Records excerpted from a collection
#####
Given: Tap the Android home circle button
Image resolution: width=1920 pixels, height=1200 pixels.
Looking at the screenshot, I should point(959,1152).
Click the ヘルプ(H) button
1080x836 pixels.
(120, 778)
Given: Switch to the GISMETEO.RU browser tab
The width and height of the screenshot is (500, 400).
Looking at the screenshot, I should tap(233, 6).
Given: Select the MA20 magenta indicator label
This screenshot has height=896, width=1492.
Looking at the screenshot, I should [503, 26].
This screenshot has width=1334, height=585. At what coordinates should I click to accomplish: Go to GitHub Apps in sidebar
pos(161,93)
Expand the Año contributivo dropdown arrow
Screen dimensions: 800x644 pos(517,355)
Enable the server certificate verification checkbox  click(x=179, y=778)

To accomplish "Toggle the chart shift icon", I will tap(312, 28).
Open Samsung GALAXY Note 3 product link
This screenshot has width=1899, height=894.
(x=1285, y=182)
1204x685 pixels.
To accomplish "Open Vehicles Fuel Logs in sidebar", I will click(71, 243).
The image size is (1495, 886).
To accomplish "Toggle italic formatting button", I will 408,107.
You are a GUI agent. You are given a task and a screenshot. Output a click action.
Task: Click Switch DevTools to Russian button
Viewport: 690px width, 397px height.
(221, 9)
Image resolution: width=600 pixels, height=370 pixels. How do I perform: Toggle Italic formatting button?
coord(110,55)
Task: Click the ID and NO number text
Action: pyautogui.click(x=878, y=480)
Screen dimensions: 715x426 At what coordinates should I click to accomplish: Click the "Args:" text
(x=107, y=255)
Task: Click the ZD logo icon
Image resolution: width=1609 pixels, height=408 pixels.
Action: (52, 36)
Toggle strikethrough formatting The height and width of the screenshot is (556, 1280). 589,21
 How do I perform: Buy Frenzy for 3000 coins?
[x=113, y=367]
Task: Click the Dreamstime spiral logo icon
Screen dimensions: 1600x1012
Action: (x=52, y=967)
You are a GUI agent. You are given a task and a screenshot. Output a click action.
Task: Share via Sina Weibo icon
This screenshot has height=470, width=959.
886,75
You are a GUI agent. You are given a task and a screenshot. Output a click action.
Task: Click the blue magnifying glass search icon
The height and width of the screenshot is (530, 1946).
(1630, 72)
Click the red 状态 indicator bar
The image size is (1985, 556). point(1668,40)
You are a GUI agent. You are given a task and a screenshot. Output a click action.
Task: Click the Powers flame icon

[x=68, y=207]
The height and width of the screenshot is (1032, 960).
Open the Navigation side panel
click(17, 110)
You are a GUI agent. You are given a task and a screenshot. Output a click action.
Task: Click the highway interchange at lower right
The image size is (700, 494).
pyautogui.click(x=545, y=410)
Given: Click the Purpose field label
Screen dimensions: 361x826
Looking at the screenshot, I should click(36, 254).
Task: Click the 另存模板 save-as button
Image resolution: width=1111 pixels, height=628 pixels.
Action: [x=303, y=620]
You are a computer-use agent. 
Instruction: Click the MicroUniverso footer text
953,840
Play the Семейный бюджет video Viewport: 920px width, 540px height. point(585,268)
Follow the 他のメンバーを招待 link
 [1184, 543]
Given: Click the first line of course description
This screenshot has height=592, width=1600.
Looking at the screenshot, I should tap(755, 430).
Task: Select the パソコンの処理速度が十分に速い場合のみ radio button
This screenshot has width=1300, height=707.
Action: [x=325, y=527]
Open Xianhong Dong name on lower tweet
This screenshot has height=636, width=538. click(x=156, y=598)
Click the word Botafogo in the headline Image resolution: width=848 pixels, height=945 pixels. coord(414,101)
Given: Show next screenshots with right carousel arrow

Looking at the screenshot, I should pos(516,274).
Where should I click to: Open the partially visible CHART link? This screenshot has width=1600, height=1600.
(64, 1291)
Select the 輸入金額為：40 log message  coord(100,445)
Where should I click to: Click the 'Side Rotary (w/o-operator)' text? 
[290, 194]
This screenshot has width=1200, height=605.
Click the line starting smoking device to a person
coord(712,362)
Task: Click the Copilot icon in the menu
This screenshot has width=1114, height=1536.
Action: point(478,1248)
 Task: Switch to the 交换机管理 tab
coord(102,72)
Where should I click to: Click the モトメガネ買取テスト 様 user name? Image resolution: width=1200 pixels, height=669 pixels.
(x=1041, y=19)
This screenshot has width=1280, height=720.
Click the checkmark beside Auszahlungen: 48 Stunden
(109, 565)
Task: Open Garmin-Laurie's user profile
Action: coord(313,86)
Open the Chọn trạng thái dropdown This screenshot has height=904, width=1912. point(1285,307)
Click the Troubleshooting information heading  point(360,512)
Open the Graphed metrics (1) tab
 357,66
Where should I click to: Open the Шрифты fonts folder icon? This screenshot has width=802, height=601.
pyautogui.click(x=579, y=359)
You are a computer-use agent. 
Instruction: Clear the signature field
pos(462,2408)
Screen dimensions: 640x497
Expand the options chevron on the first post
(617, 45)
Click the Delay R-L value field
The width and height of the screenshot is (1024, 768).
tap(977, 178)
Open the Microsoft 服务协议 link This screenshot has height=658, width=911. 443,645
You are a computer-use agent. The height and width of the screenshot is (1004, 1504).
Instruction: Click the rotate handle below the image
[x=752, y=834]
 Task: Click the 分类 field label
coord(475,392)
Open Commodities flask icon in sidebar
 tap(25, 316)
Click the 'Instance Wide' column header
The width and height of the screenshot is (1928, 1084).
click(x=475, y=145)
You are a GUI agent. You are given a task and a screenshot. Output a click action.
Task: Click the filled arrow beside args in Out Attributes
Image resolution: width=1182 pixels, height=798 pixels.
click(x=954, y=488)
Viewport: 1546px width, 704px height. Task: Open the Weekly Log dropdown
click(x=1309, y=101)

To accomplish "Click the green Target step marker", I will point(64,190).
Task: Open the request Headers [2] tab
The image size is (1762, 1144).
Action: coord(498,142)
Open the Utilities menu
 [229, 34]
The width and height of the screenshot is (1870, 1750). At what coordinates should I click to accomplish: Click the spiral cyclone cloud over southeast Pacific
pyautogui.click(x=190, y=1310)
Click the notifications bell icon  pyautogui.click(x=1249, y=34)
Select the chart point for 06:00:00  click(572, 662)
#####
→ Exercise aim:
Repeat what the records above say. Use their exact words.

→ Solution:
Given: Tap the Android home circle button
Image resolution: width=1920 pixels, height=1200 pixels.
Looking at the screenshot, I should point(959,1152).
Click the ヘルプ(H) button
1080x836 pixels.
(120, 778)
Given: Switch to the GISMETEO.RU browser tab
The width and height of the screenshot is (500, 400).
Looking at the screenshot, I should tap(233, 6).
Given: Select the MA20 magenta indicator label
This screenshot has height=896, width=1492.
Looking at the screenshot, I should [503, 26].
This screenshot has width=1334, height=585. At what coordinates should I click to accomplish: Go to GitHub Apps in sidebar
pos(161,93)
Expand the Año contributivo dropdown arrow
Screen dimensions: 800x644 pos(517,355)
Enable the server certificate verification checkbox  click(x=179, y=778)

To accomplish "Toggle the chart shift icon", I will tap(312, 28).
Open Samsung GALAXY Note 3 product link
This screenshot has width=1899, height=894.
(x=1285, y=182)
1204x685 pixels.
To accomplish "Open Vehicles Fuel Logs in sidebar", I will click(71, 243).
The image size is (1495, 886).
To accomplish "Toggle italic formatting button", I will 408,107.
You are a GUI agent. You are given a task and a screenshot. Output a click action.
Task: Click Switch DevTools to Russian button
Viewport: 690px width, 397px height.
(221, 9)
Image resolution: width=600 pixels, height=370 pixels. How do I perform: Toggle Italic formatting button?
coord(110,55)
Task: Click the ID and NO number text
Action: pyautogui.click(x=878, y=480)
Screen dimensions: 715x426 At what coordinates should I click to accomplish: Click the "Args:" text
(x=107, y=255)
Task: Click the ZD logo icon
Image resolution: width=1609 pixels, height=408 pixels.
Action: (52, 36)
Toggle strikethrough formatting The height and width of the screenshot is (556, 1280). 589,21
 How do I perform: Buy Frenzy for 3000 coins?
[x=113, y=367]
Task: Click the Dreamstime spiral logo icon
Screen dimensions: 1600x1012
Action: (x=52, y=967)
You are a GUI agent. You are given a task and a screenshot. Output a click action.
Task: Share via Sina Weibo icon
This screenshot has height=470, width=959.
886,75
You are a GUI agent. You are given a task and a screenshot. Output a click action.
Task: Click the blue magnifying glass search icon
The height and width of the screenshot is (530, 1946).
(1630, 72)
Click the red 状态 indicator bar
The image size is (1985, 556). point(1668,40)
You are a GUI agent. You are given a task and a screenshot. Output a click action.
Task: Click the Powers flame icon

[x=68, y=207]
The height and width of the screenshot is (1032, 960).
Open the Navigation side panel
click(17, 110)
You are a GUI agent. You are given a task and a screenshot. Output a click action.
Task: Click the highway interchange at lower right
The image size is (700, 494).
pyautogui.click(x=545, y=410)
Given: Click the Purpose field label
Screen dimensions: 361x826
Looking at the screenshot, I should click(36, 254).
Task: Click the 另存模板 save-as button
Image resolution: width=1111 pixels, height=628 pixels.
Action: [x=303, y=620]
You are a computer-use agent. 
Instruction: Click the MicroUniverso footer text
953,840
Play the Семейный бюджет video Viewport: 920px width, 540px height. point(585,268)
Follow the 他のメンバーを招待 link
 [1184, 543]
Given: Click the first line of course description
This screenshot has height=592, width=1600.
Looking at the screenshot, I should tap(755, 430).
Task: Select the パソコンの処理速度が十分に速い場合のみ radio button
This screenshot has width=1300, height=707.
Action: [x=325, y=527]
Open Xianhong Dong name on lower tweet
This screenshot has height=636, width=538. click(x=156, y=598)
Click the word Botafogo in the headline Image resolution: width=848 pixels, height=945 pixels. coord(414,101)
Given: Show next screenshots with right carousel arrow

Looking at the screenshot, I should pos(516,274).
Where should I click to: Open the partially visible CHART link? This screenshot has width=1600, height=1600.
(64, 1291)
Select the 輸入金額為：40 log message  coord(100,445)
Where should I click to: Click the 'Side Rotary (w/o-operator)' text? 
[290, 194]
This screenshot has width=1200, height=605.
Click the line starting smoking device to a person
coord(712,362)
Task: Click the Copilot icon in the menu
This screenshot has width=1114, height=1536.
Action: point(478,1248)
 Task: Switch to the 交换机管理 tab
coord(102,72)
Where should I click to: Click the モトメガネ買取テスト 様 user name? Image resolution: width=1200 pixels, height=669 pixels.
(x=1041, y=19)
This screenshot has width=1280, height=720.
Click the checkmark beside Auszahlungen: 48 Stunden
(109, 565)
Task: Open Garmin-Laurie's user profile
Action: coord(313,86)
Open the Chọn trạng thái dropdown This screenshot has height=904, width=1912. point(1285,307)
Click the Troubleshooting information heading  point(360,512)
Open the Graphed metrics (1) tab
 357,66
Where should I click to: Open the Шрифты fonts folder icon? This screenshot has width=802, height=601.
pyautogui.click(x=579, y=359)
You are a computer-use agent. 
Instruction: Clear the signature field
pos(462,2408)
Screen dimensions: 640x497
Expand the options chevron on the first post
(617, 45)
Click the Delay R-L value field
The width and height of the screenshot is (1024, 768).
tap(977, 178)
Open the Microsoft 服务协议 link This screenshot has height=658, width=911. 443,645
You are a computer-use agent. The height and width of the screenshot is (1004, 1504).
Instruction: Click the rotate handle below the image
[x=752, y=834]
 Task: Click the 分类 field label
coord(475,392)
Open Commodities flask icon in sidebar
 tap(25, 316)
Click the 'Instance Wide' column header
The width and height of the screenshot is (1928, 1084).
click(x=475, y=145)
You are a GUI agent. You are given a task and a screenshot. Output a click action.
Task: Click the filled arrow beside args in Out Attributes
Image resolution: width=1182 pixels, height=798 pixels.
click(x=954, y=488)
Viewport: 1546px width, 704px height. Task: Open the Weekly Log dropdown
click(x=1309, y=101)

To accomplish "Click the green Target step marker", I will point(64,190).
Task: Open the request Headers [2] tab
The image size is (1762, 1144).
Action: coord(498,142)
Open the Utilities menu
 [229, 34]
The width and height of the screenshot is (1870, 1750). At what coordinates should I click to accomplish: Click the spiral cyclone cloud over southeast Pacific
pyautogui.click(x=190, y=1310)
Click the notifications bell icon  pyautogui.click(x=1249, y=34)
Select the chart point for 06:00:00  click(572, 662)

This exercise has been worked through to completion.